*** Data supplied Section Begins ***

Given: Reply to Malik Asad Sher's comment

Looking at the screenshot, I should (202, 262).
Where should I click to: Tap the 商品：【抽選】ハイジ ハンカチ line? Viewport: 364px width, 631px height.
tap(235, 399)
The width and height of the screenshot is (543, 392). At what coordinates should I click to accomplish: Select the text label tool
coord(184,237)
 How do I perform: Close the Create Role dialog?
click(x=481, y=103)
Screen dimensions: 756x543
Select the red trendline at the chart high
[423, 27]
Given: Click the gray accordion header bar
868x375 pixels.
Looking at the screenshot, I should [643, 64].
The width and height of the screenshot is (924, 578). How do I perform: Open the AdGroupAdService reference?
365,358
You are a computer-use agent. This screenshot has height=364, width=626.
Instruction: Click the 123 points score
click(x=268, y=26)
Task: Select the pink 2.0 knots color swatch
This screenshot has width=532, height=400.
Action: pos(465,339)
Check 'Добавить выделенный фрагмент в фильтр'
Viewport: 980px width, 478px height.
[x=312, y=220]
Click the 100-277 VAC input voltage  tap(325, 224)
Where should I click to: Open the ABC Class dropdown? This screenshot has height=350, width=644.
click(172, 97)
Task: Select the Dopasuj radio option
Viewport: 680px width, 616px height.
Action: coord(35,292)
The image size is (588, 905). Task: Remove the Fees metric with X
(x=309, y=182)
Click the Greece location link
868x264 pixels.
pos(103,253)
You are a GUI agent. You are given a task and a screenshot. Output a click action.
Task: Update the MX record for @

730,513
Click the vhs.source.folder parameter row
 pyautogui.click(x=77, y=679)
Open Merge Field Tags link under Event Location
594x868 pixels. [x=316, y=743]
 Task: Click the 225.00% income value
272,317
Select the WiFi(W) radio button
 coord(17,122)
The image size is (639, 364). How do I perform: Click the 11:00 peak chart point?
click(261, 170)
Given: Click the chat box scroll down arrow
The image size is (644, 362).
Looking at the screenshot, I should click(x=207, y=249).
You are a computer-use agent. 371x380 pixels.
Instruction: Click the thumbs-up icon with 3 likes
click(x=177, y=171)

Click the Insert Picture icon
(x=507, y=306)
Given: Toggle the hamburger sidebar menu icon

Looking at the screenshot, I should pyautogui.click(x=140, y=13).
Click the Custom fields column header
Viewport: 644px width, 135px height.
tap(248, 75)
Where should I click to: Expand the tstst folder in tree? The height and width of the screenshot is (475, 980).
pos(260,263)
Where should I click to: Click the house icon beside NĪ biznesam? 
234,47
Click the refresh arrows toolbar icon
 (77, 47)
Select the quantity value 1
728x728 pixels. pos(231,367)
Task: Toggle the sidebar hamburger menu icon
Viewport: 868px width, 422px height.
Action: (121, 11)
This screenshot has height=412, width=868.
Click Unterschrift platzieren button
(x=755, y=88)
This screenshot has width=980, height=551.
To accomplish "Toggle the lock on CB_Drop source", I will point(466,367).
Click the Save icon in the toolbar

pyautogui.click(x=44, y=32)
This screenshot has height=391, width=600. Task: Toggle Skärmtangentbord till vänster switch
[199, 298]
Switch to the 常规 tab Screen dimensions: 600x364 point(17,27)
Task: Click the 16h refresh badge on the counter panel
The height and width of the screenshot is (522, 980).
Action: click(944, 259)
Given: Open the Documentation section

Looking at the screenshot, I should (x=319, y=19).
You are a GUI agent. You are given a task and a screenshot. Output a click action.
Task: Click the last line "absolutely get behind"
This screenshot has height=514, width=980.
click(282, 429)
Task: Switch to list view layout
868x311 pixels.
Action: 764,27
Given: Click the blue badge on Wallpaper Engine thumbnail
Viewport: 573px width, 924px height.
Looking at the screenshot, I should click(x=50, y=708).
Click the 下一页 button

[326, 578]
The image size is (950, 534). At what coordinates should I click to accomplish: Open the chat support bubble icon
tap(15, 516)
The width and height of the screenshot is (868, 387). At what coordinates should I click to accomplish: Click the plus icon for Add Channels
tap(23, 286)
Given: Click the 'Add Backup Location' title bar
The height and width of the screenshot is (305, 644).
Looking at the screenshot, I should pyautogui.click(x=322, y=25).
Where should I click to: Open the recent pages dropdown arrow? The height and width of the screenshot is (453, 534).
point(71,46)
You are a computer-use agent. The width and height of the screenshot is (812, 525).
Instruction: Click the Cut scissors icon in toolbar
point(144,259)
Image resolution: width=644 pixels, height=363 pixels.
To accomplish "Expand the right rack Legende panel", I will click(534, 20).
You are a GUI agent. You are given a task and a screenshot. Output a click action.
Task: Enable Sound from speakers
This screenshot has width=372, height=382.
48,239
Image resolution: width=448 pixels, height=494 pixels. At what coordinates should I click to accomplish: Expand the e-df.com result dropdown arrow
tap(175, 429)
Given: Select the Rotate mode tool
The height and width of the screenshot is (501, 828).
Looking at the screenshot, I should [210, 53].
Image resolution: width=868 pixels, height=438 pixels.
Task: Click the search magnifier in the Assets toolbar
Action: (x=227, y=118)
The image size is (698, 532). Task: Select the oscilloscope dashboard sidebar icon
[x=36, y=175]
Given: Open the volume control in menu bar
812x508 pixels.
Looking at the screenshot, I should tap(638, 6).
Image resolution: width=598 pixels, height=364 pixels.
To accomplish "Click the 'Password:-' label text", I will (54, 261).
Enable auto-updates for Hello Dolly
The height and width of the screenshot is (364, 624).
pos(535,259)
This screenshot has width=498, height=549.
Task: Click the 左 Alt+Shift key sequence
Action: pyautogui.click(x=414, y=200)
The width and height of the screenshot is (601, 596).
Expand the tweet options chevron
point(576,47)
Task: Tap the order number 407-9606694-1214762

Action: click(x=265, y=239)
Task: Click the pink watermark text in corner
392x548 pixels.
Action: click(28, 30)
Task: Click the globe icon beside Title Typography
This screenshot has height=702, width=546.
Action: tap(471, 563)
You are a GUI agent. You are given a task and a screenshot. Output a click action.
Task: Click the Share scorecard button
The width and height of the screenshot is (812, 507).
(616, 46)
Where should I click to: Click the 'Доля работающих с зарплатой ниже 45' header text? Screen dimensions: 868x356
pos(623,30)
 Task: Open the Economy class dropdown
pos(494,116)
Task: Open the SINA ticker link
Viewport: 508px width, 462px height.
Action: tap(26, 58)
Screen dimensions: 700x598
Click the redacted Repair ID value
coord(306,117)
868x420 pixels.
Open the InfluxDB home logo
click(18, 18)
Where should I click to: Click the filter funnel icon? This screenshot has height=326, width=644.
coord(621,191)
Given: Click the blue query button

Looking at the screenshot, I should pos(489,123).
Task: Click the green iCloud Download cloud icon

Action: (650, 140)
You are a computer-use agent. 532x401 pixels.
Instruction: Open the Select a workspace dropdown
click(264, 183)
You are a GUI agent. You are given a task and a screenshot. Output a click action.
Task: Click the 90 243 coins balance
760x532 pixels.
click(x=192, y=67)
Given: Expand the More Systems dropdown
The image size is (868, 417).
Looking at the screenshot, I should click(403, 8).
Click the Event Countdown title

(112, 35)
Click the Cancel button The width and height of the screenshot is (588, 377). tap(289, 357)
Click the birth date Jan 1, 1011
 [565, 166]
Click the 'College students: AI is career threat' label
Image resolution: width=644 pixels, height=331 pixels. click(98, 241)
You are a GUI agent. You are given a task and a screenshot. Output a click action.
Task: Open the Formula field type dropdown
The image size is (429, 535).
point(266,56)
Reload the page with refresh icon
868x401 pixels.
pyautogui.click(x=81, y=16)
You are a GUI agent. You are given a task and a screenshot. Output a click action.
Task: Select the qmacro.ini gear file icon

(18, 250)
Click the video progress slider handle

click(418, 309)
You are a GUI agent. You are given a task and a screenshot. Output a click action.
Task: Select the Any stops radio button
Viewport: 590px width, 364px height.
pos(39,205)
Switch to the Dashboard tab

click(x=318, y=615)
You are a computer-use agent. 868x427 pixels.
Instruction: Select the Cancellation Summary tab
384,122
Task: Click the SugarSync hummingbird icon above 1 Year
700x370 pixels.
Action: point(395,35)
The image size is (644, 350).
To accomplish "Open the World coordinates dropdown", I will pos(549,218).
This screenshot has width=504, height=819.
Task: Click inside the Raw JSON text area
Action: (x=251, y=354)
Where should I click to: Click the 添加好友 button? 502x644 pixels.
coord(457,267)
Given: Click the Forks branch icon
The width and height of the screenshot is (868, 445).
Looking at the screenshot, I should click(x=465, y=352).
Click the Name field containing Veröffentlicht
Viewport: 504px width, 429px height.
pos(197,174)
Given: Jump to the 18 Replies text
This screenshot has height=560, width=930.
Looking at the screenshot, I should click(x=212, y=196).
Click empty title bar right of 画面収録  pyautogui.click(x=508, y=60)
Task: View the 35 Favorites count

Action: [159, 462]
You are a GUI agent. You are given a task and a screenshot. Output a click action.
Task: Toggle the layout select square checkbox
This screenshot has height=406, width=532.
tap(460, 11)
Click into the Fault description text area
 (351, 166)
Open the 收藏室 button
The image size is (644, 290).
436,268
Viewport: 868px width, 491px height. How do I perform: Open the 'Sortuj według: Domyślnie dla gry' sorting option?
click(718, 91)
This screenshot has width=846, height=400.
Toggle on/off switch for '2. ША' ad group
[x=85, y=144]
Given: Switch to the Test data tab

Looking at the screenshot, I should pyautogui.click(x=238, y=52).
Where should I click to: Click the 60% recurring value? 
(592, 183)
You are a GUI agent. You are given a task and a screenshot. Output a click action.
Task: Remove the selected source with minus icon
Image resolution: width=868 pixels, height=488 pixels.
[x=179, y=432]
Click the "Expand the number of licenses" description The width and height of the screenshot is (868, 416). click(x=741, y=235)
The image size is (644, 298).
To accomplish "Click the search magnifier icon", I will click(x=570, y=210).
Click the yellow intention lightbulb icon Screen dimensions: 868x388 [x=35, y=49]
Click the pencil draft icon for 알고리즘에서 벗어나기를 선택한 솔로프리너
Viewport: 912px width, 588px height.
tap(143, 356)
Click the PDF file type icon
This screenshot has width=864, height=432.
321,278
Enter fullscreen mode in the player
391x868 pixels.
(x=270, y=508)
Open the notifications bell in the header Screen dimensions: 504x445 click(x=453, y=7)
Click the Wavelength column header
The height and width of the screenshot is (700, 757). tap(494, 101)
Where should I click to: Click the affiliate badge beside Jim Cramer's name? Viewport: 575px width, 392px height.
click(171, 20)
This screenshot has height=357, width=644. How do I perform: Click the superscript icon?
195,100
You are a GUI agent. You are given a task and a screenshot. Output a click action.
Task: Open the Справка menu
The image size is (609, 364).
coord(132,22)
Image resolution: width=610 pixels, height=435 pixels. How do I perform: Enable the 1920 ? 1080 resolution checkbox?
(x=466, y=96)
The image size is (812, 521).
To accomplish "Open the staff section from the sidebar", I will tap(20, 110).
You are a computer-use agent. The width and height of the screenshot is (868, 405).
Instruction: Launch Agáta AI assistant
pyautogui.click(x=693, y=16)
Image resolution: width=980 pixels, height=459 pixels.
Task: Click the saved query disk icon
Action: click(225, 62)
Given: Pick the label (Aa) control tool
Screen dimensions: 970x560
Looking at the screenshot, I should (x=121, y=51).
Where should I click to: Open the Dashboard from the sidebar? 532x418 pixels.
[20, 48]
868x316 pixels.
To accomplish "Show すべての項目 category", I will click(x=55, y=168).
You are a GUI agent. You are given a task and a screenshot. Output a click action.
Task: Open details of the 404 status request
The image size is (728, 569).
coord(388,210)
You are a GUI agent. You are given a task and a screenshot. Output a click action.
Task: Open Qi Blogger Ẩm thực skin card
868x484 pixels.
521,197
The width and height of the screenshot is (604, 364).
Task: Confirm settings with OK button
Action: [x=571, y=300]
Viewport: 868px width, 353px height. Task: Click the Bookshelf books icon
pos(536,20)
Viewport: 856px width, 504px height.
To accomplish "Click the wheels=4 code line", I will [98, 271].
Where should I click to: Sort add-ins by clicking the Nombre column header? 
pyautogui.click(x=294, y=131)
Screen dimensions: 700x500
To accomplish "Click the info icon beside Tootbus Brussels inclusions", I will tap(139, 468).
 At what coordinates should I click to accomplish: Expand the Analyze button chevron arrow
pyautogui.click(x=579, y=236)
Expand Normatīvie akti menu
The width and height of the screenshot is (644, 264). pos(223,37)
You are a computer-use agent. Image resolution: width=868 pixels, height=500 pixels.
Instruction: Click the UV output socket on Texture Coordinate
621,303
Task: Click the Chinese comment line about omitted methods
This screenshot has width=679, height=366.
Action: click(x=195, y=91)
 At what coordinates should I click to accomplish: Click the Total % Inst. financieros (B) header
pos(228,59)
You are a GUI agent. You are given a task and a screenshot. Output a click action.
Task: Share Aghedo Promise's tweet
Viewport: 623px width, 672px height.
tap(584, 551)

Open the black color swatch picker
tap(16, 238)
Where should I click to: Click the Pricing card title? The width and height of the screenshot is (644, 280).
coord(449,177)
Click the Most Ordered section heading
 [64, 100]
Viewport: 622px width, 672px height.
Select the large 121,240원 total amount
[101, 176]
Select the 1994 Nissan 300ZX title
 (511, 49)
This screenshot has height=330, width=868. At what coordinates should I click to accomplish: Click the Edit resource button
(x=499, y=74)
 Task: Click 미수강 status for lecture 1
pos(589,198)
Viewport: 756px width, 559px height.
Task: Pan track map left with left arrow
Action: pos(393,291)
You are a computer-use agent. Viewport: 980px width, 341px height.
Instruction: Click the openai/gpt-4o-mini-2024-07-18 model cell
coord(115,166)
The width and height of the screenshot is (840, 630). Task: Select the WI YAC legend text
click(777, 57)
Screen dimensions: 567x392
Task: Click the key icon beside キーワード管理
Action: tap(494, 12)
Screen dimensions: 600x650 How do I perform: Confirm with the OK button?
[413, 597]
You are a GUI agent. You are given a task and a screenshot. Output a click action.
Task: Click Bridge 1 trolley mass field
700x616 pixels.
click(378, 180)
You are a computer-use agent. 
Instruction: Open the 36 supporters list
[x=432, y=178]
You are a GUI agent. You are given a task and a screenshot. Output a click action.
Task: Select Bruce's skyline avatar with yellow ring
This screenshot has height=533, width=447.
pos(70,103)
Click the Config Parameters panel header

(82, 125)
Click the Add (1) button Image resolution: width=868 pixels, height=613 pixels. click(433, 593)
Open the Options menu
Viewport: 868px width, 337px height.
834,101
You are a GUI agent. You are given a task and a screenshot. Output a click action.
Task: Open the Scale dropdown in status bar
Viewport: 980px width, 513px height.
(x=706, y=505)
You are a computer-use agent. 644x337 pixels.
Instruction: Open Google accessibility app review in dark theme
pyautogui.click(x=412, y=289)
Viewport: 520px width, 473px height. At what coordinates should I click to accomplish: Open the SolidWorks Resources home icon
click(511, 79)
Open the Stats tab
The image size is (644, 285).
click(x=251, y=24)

*** Data supplied Section Ends ***

- What is required
Quote in full each line from the top of the records above through the line with "Screen dimensions: 756x543"; stop after that line.

- Answer for the task
Given: Reply to Malik Asad Sher's comment

Looking at the screenshot, I should (202, 262).
Where should I click to: Tap the 商品：【抽選】ハイジ ハンカチ line? Viewport: 364px width, 631px height.
tap(235, 399)
The width and height of the screenshot is (543, 392). At what coordinates should I click to accomplish: Select the text label tool
coord(184,237)
 How do I perform: Close the Create Role dialog?
click(x=481, y=103)
Screen dimensions: 756x543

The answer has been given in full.